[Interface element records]
══════════

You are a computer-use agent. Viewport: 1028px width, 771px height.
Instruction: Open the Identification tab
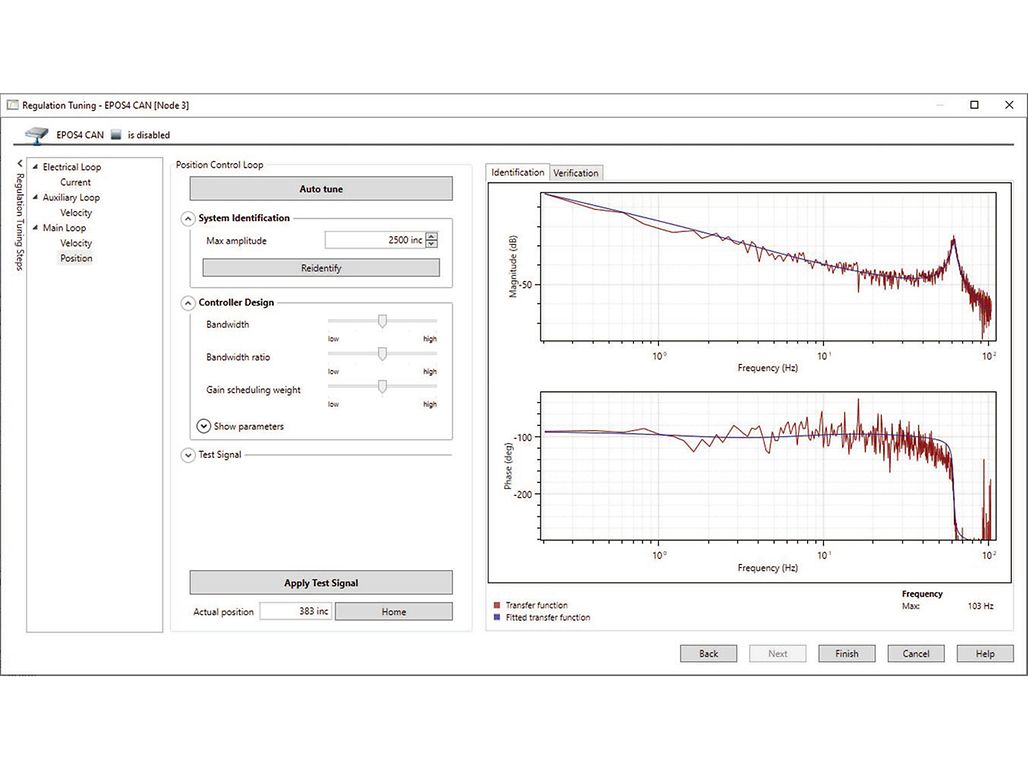click(x=518, y=172)
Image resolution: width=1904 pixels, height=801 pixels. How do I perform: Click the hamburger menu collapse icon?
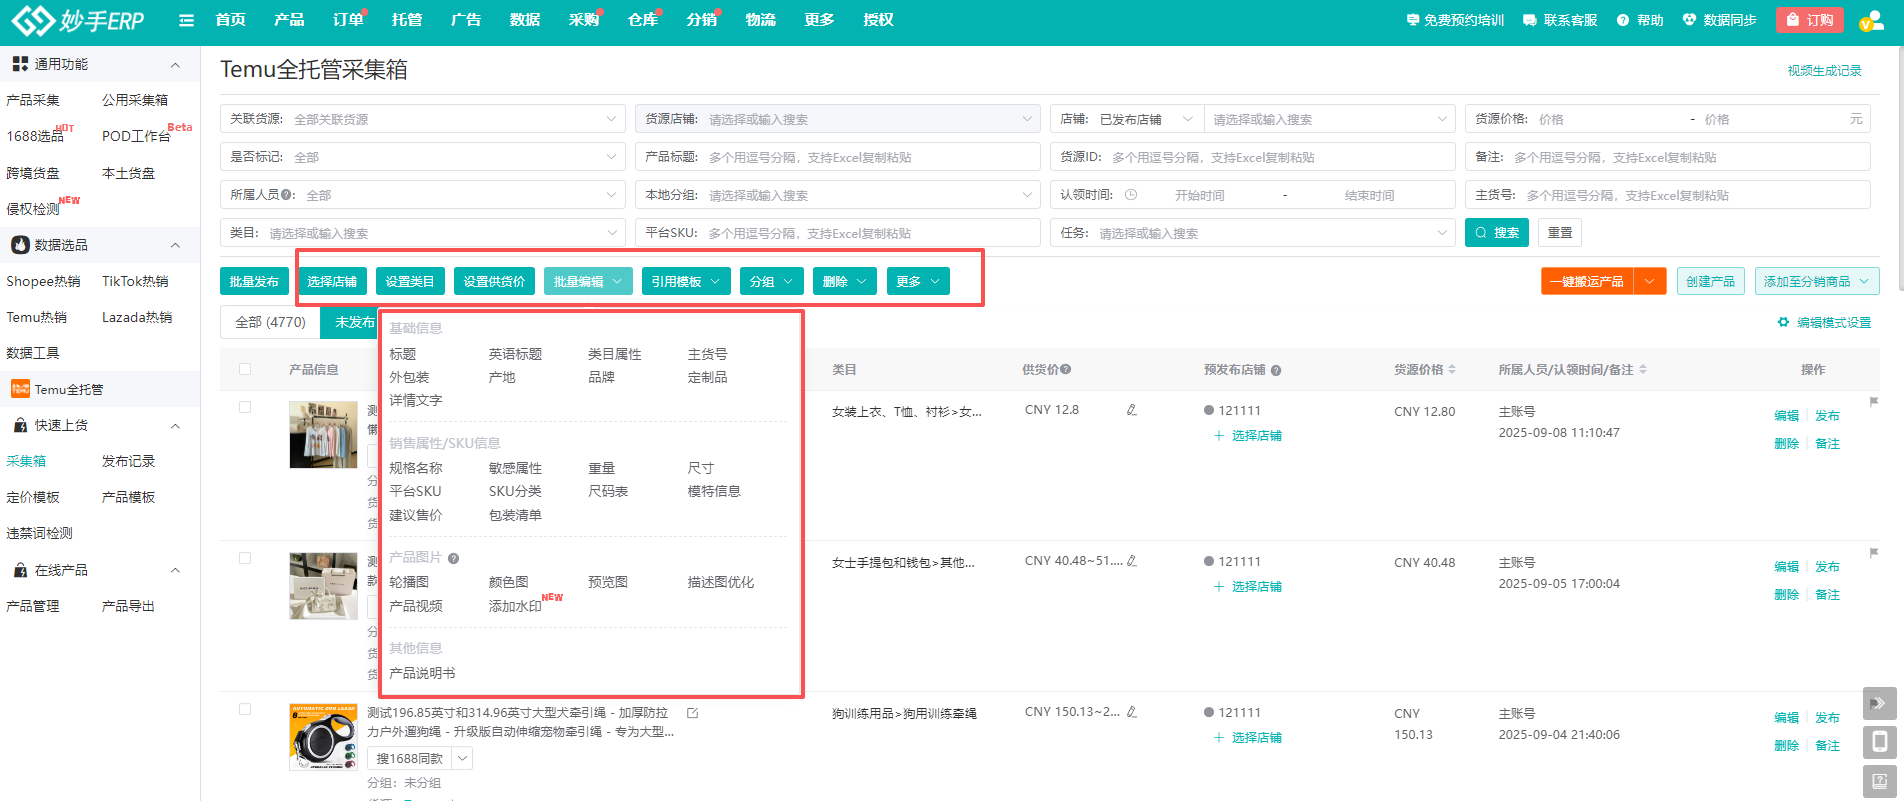click(186, 20)
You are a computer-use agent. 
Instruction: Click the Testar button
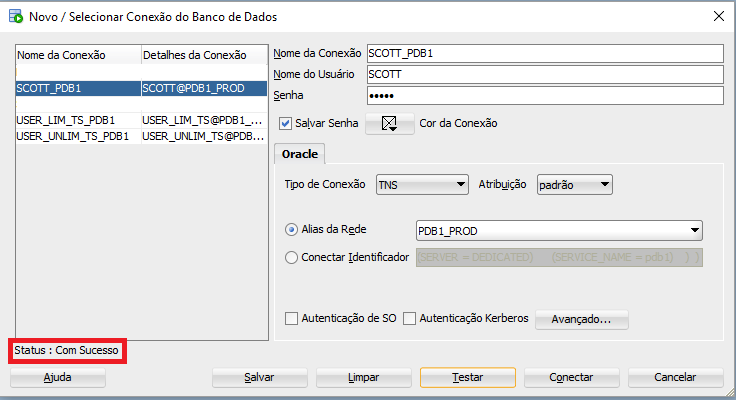coord(468,377)
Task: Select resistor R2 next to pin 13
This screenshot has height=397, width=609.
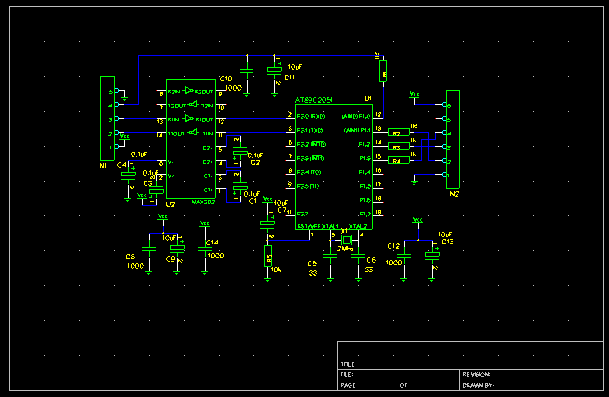Action: pos(399,132)
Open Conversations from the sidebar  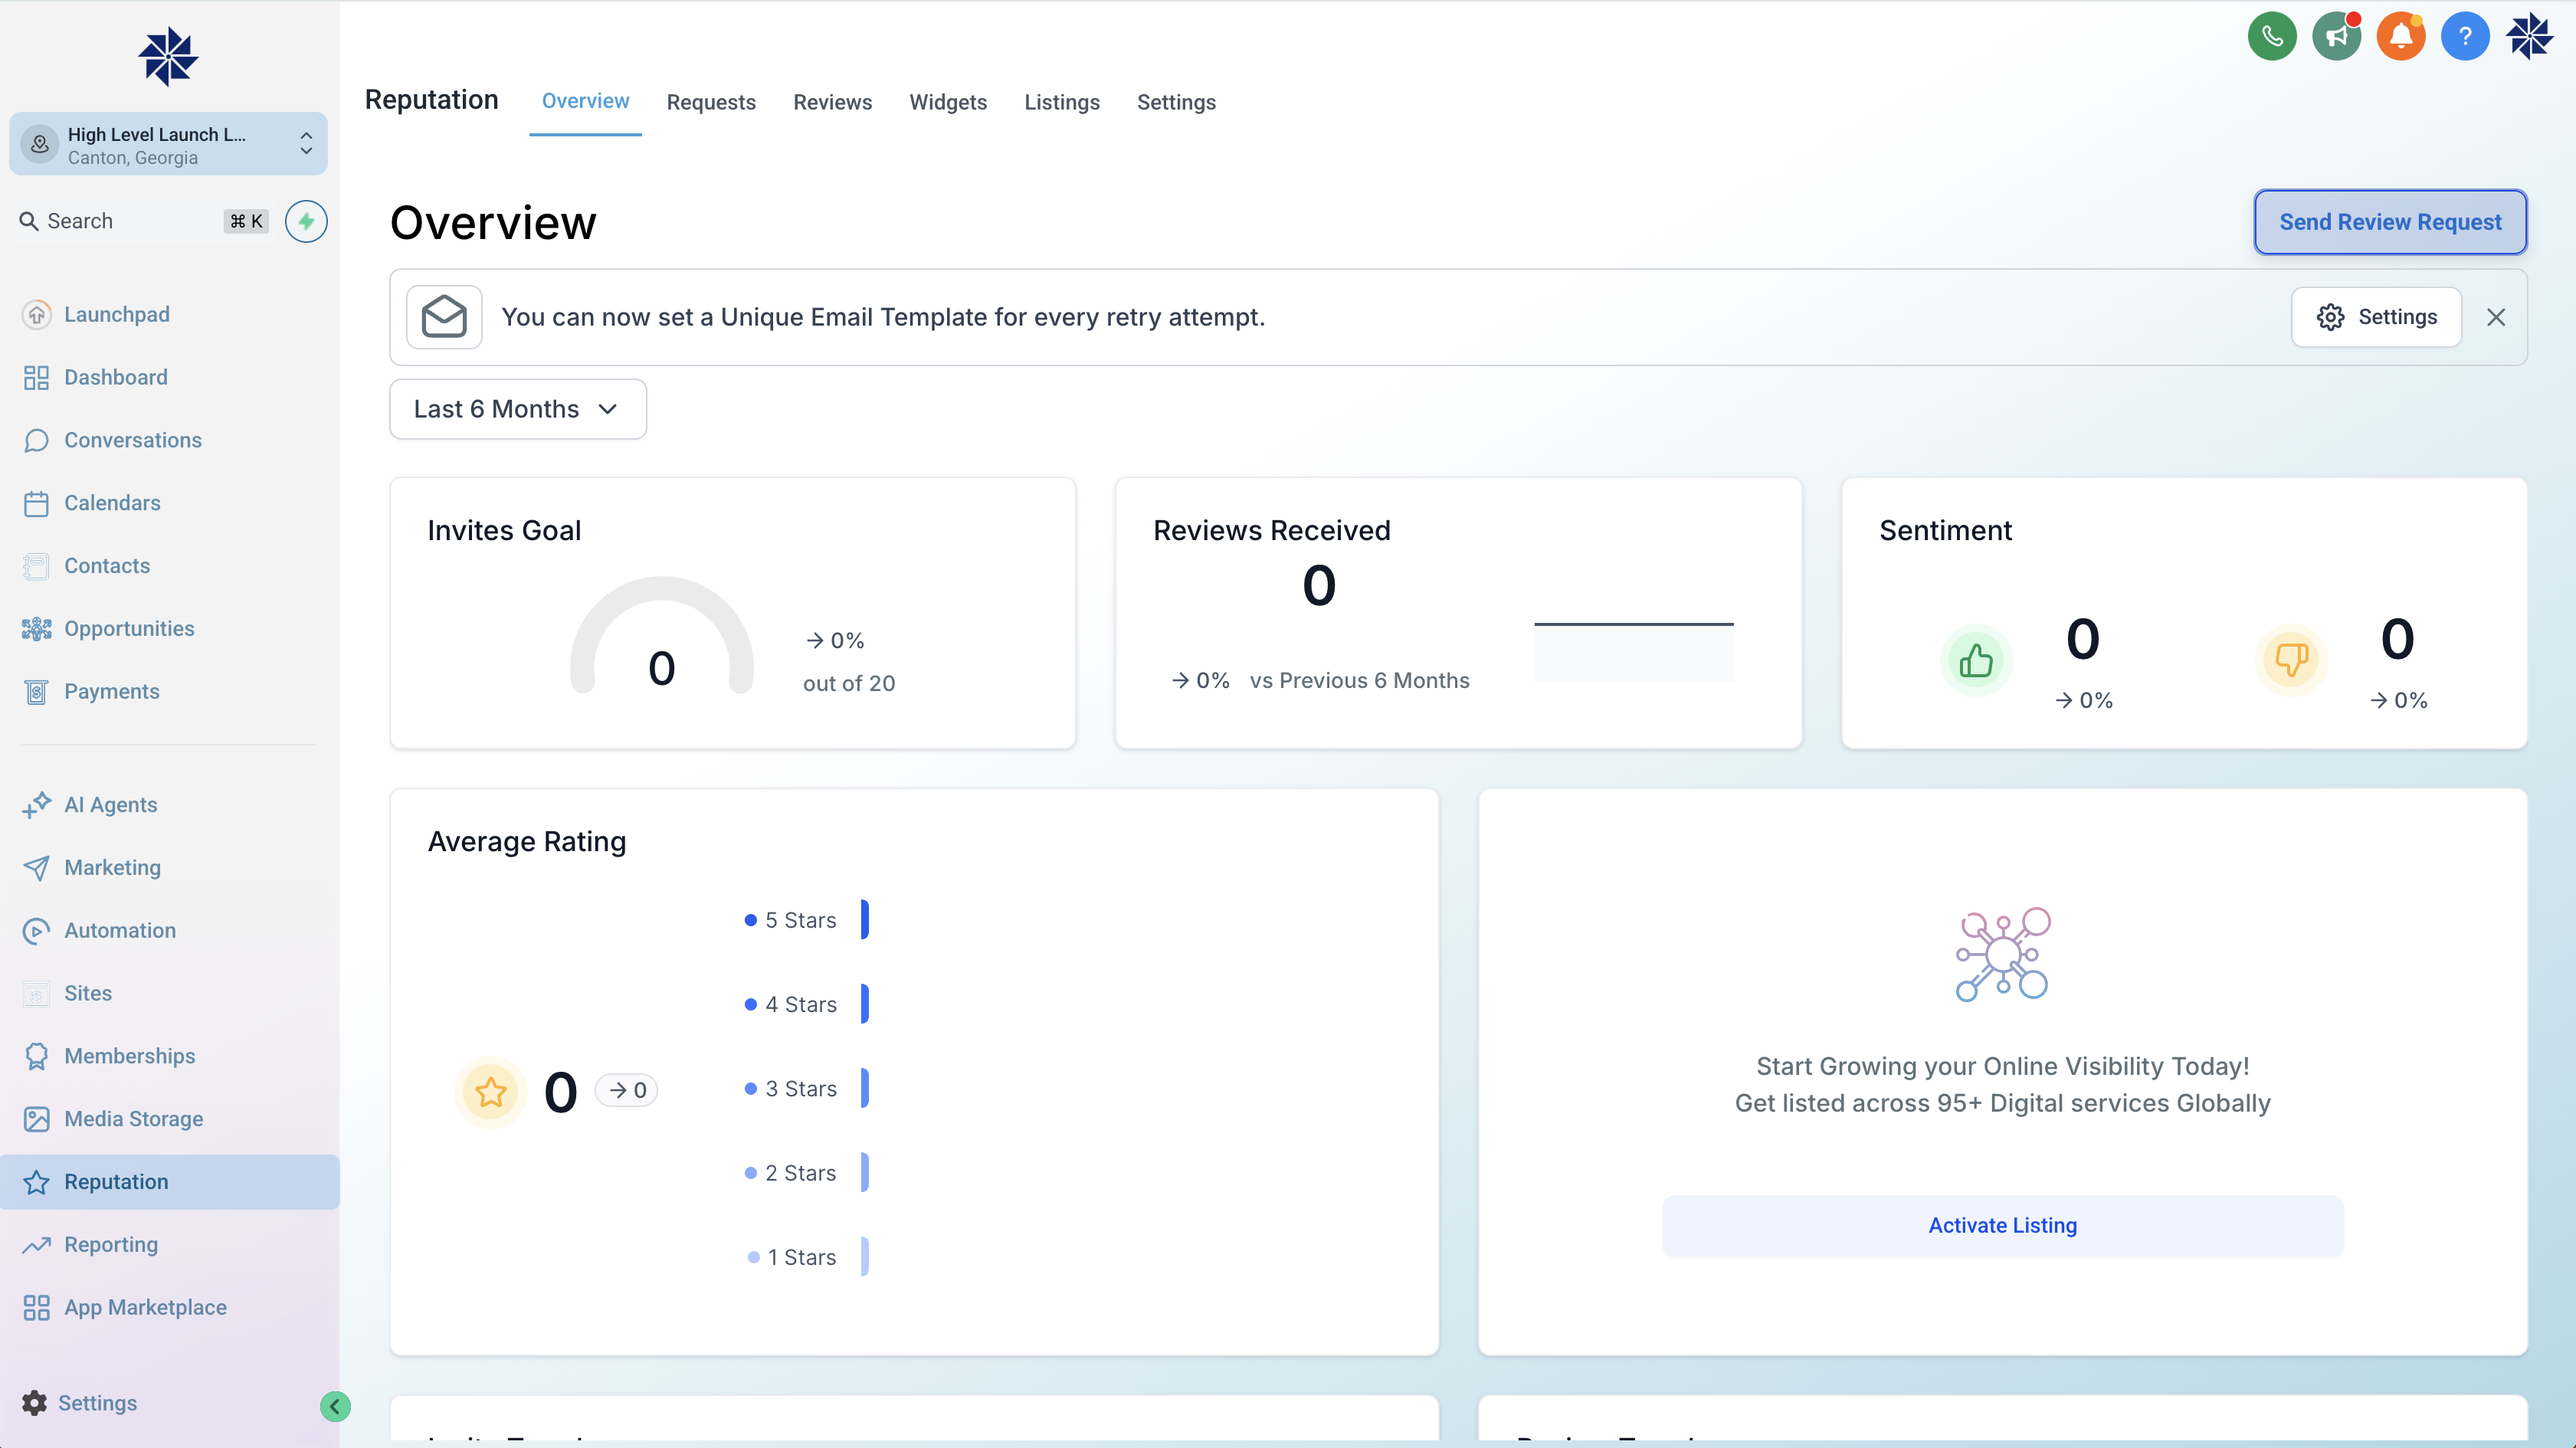(x=133, y=440)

══════════

Aim ▸
Count the lines in the material above that contain the string "agent", treating case as significant, and give only the number.

Answer to the task ▸
2